Notes from the SRE book¹ and the SRE workbook².
- Prefer skipping launches of a cron job to risking double launches, since the former tends to be easier to recover from.
- Use the distributed cron service itself to track the state of cron jobs rather than store it externally in a distributed file system.
- The state is typically small, which is not what GFS caters to.
- Base services that have a large blast radius should have fewer dependencies. - The replicas of a cron service are deployed as a Paxos group to ensure a consistent shared state.
- Only the leader actively launches new jobs.
- Followers synchronously track the state of the world, particularly before a launch and after the finish of a launch.
- Paxos logs and snapshots are stored on local disks of cron service replicas.
- Paxos snapshots are also backed-up in a distributed file system. - Thundering herd: too many jobs are scheduled to run at the same time, causing spiky load.
- Moire load pattern: two or more pipelines run simultaneously and consume some shared resource.
- Google Workflow:
- The Task Master uses the system prevalence pattern.
- All job states are held in memory.
- Mutates are synchronously journaled to persistent disk.
- Workers are observers of the Task Master, in much the same way as a view is an observer of the model.
- A worker continues writing to uniquely named scratch files and can only commit its work if it is holding a valid lease and an up-to-date configuration version at that time. - Define and measure SLOs in terms of data freshness and data correctness.
- Separate SLOs for data of different priorities.
- For a multi-stage pipeline, SLOs should be measured end-to-end to capture real customer experience, while efficiency and resource usage should be measured at each individual stage. - Pipeline development lifecycle:
- prototyping
- testing with a 1% dry run
- staging environment (almost production data)
- canarying (partial tasks or partial data)
- partial deployment (traffic ramp-up)
- deploying to production - Use the idempotent mutation design pattern to prevent storing duplicate or incorrect data.
- Two phase mutation:
- The mutations induced by a transformation pipeline is first put in a temporary location.
- Validation is conducted against the planned mutations.
- The verified mutations are applied via a follow-up pipeline. - The most common culprits of pipeline failures are data delay and data corruption.

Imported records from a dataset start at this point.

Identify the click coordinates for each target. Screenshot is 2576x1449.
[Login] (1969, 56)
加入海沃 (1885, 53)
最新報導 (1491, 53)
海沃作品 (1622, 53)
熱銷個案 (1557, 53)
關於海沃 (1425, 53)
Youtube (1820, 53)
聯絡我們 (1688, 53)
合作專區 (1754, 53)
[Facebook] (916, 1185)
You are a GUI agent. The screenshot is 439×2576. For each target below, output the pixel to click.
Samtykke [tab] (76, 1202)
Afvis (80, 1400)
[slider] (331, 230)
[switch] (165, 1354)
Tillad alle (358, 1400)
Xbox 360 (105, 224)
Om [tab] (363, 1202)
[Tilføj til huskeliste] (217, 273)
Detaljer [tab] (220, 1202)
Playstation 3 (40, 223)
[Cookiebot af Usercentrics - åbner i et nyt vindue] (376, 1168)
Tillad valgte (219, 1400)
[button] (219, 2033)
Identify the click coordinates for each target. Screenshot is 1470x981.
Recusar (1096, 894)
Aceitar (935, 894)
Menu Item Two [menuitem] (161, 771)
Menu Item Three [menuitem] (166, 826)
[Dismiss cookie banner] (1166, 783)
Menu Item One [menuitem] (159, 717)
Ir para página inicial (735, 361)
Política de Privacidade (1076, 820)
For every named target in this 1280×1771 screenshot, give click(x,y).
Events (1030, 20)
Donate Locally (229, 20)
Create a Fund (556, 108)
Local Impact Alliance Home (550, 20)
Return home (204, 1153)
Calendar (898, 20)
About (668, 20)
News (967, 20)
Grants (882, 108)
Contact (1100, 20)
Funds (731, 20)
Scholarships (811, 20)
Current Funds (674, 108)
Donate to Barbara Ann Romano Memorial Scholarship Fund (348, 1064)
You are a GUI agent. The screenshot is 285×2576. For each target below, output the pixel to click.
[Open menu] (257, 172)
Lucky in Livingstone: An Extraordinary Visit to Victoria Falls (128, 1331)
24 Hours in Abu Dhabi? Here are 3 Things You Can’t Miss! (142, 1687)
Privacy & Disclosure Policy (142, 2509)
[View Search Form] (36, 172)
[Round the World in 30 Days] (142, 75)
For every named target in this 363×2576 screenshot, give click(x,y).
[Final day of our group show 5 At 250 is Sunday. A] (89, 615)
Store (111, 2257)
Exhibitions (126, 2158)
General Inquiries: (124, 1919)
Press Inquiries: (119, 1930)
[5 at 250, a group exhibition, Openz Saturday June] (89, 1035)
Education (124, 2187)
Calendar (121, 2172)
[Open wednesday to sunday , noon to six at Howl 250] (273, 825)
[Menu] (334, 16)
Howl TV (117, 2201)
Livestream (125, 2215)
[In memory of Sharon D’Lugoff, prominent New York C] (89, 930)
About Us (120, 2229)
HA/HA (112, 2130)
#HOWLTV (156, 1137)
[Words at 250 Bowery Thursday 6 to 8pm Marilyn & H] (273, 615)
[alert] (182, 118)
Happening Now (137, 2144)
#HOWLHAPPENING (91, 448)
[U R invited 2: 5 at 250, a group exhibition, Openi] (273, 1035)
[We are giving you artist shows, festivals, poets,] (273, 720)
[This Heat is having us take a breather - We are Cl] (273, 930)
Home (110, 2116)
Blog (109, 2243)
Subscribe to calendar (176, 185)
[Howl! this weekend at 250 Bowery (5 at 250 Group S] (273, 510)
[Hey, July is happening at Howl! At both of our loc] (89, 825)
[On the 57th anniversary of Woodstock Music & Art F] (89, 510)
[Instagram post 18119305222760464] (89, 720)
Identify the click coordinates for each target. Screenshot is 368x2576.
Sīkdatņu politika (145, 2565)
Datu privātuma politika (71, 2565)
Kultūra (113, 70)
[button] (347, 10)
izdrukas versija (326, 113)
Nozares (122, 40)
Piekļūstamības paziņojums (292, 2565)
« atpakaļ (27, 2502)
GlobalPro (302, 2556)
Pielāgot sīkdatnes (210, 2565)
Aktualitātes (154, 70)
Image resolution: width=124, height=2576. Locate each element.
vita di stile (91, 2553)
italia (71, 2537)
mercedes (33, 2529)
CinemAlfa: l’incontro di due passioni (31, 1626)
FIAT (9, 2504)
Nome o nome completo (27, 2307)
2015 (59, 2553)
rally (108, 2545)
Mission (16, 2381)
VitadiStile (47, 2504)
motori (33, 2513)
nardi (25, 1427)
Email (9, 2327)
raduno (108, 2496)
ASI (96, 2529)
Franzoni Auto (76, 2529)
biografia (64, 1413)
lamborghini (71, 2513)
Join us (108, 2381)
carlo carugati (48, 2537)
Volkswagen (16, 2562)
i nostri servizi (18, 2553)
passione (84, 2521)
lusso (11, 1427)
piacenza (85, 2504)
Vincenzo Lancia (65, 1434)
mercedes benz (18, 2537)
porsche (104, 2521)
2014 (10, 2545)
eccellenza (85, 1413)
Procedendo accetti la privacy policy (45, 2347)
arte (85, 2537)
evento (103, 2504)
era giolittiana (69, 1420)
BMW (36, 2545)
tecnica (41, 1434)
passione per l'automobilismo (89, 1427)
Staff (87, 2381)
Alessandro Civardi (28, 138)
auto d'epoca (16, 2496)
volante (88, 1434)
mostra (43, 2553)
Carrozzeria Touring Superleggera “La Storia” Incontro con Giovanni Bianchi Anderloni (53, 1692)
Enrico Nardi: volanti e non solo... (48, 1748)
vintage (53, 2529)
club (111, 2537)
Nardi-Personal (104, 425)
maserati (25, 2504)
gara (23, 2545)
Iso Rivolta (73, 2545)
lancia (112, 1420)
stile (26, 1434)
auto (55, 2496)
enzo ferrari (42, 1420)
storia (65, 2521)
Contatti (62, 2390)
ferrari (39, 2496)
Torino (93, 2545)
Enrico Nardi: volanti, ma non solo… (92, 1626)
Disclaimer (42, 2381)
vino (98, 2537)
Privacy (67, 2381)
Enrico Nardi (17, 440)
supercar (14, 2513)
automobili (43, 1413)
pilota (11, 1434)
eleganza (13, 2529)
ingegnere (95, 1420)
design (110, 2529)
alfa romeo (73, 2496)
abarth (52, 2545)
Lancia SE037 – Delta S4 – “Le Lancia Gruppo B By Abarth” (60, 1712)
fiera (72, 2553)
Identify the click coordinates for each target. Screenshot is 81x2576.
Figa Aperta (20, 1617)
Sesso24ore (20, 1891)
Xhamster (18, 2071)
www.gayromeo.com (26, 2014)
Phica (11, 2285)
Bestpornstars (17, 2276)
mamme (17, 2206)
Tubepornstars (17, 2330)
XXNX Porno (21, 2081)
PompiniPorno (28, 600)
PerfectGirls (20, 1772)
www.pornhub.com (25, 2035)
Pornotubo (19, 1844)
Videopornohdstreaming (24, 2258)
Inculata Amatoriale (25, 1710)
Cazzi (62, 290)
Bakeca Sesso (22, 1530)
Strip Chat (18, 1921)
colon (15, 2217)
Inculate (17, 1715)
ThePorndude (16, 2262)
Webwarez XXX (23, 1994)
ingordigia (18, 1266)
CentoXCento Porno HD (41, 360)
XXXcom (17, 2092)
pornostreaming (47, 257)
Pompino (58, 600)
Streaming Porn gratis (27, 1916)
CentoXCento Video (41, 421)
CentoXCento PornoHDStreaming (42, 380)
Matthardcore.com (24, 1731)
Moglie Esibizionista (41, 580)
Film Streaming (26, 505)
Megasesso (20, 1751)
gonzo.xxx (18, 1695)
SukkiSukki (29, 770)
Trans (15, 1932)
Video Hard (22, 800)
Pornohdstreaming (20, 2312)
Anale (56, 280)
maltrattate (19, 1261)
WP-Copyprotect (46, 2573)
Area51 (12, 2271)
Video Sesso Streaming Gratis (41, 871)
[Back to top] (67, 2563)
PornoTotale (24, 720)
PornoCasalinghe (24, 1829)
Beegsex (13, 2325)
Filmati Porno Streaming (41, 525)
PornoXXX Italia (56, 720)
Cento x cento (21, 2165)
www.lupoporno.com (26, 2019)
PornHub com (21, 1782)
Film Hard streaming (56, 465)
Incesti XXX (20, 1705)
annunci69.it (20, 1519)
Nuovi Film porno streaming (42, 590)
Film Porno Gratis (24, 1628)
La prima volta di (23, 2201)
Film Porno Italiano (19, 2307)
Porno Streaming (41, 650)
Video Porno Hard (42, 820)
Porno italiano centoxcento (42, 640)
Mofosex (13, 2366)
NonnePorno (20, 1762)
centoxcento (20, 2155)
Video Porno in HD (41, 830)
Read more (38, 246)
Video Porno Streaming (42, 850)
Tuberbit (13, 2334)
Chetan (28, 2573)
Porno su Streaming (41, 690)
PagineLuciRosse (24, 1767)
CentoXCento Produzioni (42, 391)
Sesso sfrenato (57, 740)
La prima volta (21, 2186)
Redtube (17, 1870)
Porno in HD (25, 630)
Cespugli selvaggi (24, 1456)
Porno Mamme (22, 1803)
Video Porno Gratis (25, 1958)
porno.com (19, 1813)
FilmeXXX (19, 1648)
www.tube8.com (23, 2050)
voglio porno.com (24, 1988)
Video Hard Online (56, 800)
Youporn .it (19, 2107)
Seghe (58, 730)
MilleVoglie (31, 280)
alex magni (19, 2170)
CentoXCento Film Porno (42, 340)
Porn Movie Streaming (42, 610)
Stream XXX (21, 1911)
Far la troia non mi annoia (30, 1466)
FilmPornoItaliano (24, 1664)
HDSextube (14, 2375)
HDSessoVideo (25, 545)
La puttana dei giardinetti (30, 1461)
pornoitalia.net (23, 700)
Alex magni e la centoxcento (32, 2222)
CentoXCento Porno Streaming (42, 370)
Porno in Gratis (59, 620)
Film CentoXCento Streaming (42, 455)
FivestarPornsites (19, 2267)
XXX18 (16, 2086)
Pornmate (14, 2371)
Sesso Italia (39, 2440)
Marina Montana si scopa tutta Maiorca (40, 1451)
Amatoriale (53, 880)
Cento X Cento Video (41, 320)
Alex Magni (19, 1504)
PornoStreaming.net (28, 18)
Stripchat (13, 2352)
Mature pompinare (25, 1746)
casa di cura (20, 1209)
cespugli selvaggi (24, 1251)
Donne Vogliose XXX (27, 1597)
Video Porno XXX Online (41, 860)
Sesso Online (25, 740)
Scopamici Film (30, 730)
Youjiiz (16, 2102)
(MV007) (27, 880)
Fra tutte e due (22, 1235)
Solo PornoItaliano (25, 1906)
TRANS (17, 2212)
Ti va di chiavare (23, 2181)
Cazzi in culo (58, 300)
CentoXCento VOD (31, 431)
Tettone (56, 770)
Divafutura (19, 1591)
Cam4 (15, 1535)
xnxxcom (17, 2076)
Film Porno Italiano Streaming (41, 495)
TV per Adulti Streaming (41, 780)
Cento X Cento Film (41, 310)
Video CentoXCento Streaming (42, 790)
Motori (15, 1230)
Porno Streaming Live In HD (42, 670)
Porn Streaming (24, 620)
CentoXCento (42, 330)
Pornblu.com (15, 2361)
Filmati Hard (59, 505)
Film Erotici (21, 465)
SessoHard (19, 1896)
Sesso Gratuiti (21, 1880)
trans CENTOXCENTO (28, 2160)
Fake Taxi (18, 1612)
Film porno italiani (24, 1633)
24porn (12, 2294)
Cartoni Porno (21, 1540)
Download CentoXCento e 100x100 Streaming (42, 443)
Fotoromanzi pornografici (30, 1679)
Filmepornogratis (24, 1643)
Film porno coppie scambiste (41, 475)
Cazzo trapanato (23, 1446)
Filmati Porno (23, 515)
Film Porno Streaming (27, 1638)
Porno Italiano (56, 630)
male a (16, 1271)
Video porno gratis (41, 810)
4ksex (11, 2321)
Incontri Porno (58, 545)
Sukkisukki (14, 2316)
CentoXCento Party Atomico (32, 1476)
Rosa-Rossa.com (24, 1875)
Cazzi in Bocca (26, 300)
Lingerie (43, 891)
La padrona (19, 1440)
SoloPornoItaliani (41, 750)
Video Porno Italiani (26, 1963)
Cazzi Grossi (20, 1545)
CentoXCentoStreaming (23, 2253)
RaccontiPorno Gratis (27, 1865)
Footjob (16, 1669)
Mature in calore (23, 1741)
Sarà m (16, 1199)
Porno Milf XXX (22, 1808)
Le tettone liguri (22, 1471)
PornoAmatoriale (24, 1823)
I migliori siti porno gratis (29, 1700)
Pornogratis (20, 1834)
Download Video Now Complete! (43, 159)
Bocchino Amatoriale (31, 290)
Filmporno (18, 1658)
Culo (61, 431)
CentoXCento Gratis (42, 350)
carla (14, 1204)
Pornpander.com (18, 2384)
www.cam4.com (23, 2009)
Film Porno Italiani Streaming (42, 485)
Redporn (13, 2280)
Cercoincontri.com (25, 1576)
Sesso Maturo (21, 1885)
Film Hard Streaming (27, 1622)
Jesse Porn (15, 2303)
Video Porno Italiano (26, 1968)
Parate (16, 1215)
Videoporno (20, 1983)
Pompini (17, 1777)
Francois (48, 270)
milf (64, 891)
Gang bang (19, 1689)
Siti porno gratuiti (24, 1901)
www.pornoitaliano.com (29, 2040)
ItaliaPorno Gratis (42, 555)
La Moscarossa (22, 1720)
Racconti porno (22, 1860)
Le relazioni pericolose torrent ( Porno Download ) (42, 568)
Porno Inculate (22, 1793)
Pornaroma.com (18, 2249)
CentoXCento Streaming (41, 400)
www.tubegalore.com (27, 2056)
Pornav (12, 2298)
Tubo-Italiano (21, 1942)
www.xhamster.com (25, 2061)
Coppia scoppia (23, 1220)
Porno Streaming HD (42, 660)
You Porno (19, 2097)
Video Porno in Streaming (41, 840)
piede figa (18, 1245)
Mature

- Set the number of shards M much bigger than the number of workers N.
- rule of thumb: M = k * N * log(N) - Spotify event delivery system:
- An event is an end-user interaction.
- The system isolates events of different types.
- Events are published by microservices in both Spotify datacenters and Google Computer Engine.
- Event collection and delivery are decoupled into separate failure domains by Google Cloud Pub/Sub.
- Delivered events are grouped into hourly buckets (in Google Cloud Storage) and then further grouped into event-type directories.
- Timeliness SLO is defined as the maximum delay of delivering an hourly bucket of data.
- Skewness SLO is defined as the maximal percentage of data that can be misplaced on a daily basis.
- Completeness SLO is defined as the percentage of events that are delivered after they are successfully published to the system.
- CPU usage is a basic signal for monitoring and is also a guidance for capacity planning (50% for peak hours).
References:
- Besty Beyer et al. Site Reliability Engineering: How Google Runs Production Systems. O’Reilly Media. 2016.
- Besty Beyer et al. The Site Reliability Workbook: Practical Ways to Implement SRE. O’Reilly Media. 2018.